If you’re a user of Microsoft Office products such as Word and Excel, you’re probably aware that they’ve been used as inroads for malware for a long, long time. But what about malware attacks without Macros? Sure. Macro malware for Macs? That, too. Malicious documents and spying tools? Danger, Will Robinson.
We have some good news and some bad news.
The good news is that monthly subscribers of Office 365 are getting some new protection in the fight against bogus attachments and malicious files; the bad news is the changes don’t currently apply to standalone versions of Office.
What’s being changed?
Silverlight, Flash, and Shockwave are all getting the chop. If you used to run a malware campaign based around use of these controls, that won’t be the case for much longer. A combination of seeing these features used in rogue campaigns, generally low legitimate use by product users (when was the last time you embedded Shockwave?), and a rapidly approaching end of the line for both Flash and Silverlight means it made a lot of sense for Microsoft to bring the hammer down.
As the Microsoft blog notes, this alteration makes no difference in situations where the control is activated outside of Office—for example, placing a Flash video into some content using the insert online video feature. Still, this is better than what’s gone before. Hopefully, Microsoft will add more protection for people not using the specified version.
Speaking of which…
Help, I’m not using the correct version!
Microsoft has you covered even if you’re not a monthly subscriber of Office 365, though you’ll have to do a bit of the shovel work yourself to shore up your defences. Roll up your sleeves, set aside a bit of spare time, and delve into this help article, which provides step-by-step instructions to lock things down. Some caveats here:
- You’ll have to do a spot of registry editing.
- Editing the registry and getting it wrong can cause all sorts of problems. Ensure you’ve made a backup before touching it. Better safe than sorry!
What kind of danger are we talking?
Things like rogue embedded Flash aren’t just theoretical. It’s something we see a lot of. For example, here’s an exploit making use of rogue Excel documents targeting South Koreans via Flash.

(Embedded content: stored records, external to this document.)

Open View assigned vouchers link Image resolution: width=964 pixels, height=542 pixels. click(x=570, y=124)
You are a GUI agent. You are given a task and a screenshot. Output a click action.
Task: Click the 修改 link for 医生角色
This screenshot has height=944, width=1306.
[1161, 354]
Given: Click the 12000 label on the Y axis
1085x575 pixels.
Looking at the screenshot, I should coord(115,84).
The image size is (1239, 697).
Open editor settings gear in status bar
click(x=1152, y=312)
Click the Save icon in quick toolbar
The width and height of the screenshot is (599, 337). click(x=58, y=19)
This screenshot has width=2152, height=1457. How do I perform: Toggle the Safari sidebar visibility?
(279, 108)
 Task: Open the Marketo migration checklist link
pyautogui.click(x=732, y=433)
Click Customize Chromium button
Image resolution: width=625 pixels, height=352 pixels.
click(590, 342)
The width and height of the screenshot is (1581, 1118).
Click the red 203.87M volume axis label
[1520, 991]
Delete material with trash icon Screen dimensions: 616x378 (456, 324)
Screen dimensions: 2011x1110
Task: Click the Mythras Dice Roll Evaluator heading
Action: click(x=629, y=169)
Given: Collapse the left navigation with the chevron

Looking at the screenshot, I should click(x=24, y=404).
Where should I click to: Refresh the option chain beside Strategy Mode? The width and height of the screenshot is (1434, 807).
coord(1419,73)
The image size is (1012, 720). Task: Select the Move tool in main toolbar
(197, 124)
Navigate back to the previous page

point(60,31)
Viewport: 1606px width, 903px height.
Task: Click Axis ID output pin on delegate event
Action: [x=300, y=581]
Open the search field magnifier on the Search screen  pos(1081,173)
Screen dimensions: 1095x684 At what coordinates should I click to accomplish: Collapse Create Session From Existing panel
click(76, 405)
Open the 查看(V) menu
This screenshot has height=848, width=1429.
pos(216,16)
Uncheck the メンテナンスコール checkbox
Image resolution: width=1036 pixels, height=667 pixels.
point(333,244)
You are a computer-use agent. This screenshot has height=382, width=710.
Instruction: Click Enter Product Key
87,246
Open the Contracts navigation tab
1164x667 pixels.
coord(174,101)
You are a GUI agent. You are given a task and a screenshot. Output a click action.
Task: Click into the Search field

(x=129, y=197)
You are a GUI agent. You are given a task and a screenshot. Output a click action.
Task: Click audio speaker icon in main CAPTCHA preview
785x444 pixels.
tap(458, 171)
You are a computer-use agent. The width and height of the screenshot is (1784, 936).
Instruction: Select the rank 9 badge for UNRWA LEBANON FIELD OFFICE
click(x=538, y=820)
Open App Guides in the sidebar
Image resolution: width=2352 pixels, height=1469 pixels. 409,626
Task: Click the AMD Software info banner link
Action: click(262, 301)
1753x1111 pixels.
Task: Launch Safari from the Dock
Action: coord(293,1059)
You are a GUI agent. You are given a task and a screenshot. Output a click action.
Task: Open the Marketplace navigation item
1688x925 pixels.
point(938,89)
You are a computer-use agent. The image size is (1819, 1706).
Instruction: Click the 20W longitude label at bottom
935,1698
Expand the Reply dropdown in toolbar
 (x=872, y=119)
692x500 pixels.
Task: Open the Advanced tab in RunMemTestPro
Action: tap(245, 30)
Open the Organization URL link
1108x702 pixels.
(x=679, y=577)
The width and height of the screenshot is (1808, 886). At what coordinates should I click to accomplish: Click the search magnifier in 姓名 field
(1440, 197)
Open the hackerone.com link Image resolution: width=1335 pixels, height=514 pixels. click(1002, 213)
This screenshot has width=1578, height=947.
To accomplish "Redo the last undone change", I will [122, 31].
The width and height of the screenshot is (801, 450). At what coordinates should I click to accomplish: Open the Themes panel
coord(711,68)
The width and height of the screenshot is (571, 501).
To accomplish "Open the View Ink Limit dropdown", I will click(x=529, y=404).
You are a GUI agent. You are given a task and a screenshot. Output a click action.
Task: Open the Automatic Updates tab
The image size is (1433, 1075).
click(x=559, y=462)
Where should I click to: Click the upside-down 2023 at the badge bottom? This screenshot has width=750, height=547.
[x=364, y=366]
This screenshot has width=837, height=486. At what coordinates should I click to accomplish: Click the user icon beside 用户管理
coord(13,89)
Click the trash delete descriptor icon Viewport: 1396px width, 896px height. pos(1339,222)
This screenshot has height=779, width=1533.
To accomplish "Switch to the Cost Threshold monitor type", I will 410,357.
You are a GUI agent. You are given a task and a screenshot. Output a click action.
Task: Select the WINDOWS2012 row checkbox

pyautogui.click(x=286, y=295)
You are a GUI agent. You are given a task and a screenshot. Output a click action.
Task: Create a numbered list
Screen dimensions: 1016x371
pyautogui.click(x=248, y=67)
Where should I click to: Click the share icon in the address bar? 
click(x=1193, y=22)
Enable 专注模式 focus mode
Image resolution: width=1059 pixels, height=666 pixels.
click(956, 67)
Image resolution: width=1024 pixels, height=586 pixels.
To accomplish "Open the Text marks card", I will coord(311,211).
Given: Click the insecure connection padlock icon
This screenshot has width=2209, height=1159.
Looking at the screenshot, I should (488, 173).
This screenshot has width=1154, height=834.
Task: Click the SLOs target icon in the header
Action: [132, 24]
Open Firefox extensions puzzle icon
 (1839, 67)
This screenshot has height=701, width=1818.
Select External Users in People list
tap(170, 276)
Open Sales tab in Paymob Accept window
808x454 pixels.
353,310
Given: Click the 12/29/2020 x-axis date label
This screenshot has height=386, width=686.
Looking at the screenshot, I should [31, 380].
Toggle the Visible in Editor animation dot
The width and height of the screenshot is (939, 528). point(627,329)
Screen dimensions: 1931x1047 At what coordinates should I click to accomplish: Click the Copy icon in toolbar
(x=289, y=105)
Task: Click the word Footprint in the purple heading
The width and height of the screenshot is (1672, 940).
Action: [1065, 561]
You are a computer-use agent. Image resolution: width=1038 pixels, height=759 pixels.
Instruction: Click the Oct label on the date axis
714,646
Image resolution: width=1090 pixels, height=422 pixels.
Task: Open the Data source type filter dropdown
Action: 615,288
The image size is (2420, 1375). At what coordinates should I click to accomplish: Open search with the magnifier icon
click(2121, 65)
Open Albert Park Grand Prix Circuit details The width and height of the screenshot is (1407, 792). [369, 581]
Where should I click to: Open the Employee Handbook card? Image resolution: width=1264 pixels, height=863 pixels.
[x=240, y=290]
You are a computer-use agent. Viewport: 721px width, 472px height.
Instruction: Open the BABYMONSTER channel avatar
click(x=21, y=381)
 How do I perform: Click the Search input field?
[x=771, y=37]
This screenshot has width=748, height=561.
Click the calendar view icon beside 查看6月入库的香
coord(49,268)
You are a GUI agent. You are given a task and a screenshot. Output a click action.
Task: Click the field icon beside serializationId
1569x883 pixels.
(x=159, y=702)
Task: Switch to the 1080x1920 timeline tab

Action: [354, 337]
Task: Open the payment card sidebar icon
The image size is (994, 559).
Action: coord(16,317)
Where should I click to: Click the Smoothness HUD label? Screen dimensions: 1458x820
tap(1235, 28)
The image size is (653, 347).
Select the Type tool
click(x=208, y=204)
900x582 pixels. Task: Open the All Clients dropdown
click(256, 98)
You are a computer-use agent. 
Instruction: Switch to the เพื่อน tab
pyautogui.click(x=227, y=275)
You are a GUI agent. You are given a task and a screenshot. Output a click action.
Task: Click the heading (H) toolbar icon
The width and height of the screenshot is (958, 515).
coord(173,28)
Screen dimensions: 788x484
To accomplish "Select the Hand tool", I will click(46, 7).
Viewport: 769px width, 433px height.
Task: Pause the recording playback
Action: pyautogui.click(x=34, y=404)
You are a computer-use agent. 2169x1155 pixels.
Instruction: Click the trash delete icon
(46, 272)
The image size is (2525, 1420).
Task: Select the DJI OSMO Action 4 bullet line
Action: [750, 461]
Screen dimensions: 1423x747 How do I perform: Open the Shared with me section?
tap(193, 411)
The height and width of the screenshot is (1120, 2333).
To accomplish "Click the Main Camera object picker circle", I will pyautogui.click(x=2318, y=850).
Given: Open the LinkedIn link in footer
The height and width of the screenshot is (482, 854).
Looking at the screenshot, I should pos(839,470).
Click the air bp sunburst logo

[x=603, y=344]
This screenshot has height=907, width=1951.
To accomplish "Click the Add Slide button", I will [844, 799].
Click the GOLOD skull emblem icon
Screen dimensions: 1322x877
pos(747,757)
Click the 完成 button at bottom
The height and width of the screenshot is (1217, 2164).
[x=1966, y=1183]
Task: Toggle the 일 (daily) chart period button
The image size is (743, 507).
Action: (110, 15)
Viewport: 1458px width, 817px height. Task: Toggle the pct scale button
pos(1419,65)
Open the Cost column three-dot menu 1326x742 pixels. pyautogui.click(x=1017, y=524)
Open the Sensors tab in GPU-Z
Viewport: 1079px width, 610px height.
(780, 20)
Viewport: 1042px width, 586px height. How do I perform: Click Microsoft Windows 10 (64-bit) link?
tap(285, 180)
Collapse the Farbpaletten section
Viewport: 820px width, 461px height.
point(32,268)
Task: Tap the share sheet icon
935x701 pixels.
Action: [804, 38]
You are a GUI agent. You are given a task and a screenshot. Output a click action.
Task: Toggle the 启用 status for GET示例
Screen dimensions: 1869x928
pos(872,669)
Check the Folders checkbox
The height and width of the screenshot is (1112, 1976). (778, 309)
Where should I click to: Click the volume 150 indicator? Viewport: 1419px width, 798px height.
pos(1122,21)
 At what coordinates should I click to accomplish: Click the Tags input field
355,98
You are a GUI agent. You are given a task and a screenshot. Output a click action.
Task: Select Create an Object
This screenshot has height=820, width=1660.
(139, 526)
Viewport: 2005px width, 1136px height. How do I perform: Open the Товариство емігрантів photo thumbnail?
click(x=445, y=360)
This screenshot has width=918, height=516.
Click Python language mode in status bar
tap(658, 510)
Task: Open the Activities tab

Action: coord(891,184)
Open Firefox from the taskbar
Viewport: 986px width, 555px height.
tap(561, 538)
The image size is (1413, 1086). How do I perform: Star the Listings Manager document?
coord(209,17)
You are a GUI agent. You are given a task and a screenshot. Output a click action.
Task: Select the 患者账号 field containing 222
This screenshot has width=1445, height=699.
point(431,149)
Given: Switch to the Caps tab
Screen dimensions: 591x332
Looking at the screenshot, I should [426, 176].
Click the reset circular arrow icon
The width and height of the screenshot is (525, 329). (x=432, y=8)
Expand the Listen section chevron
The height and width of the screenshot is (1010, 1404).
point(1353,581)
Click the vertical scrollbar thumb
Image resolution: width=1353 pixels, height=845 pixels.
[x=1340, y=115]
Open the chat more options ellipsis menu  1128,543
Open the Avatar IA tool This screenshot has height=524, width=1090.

Here’s the booby-trapped Excel sheet in action, complete with hidden ActiveX object highlighted in white:
Click to enlarge
From here, it pings one of several websites with a unique identifier, the Flash version on board, and the Operating System version. If the stars align, then it’s exploit time with a side slice of Remote Administration Tool to boot.
This is a pretty sophisticated attack, but there’s plenty more out there that are as basic as they come. Either way, they get the results they need to infect an organisation.
Sounds nasty. When does the block go live?
Microsoft has said that the block rolls into place for Office 365 monthly users next month, with people using the Semi-Annual Targeted Channel and the Semi-Annual Channel receiving theirs in September 2018 and January 2019, respectively.
Of course, you can roll the blocks back yourself if you really want to (is that going to be a thing?) by following these instructions. Warning: once again, this involves some registry editing, so please make sure you’re comfortable before altering anything. Of course, if you have a monthly 365 package, it’s quite possible you’ll have an IT team performing said edits for your organisation anyway.
What else can we do to lock down Office files?
Quite a few things, actually. In more general attacks, scammers will try and convince potential victims to give Windows Admin permissions to rogue files; when that happens, it’s infection time. By the same token, they’ll try everything to convince someone to click through a bunch of “Enable Macro” prompts in an Office file. If you don’t need Macros, you should consider disabling them as soon as possible.
You can also apply a little elbow grease, and think long and hard before opening up an attachment sent your way. If you want to play it safe, always check with the sender before opening up a Word or Excel document. Don’t just stop at email confirmation; if the account has been compromised, then of course you’re going to receive a reply that says, “The attachment is definitely safe, honest.” Pick up the phone if need be. A little caution never hurt anyone, right?
For now, familiarise yourself with the upcoming changes, and have a think about whether or not you still need some of the controls penciled in for blocking. We’ll be keeping an eye out for the response to the changes, as demand for applying similar controls for other versions of Office is likely to be high. Fingers crossed, Microsoft will take heed and widen the rollout.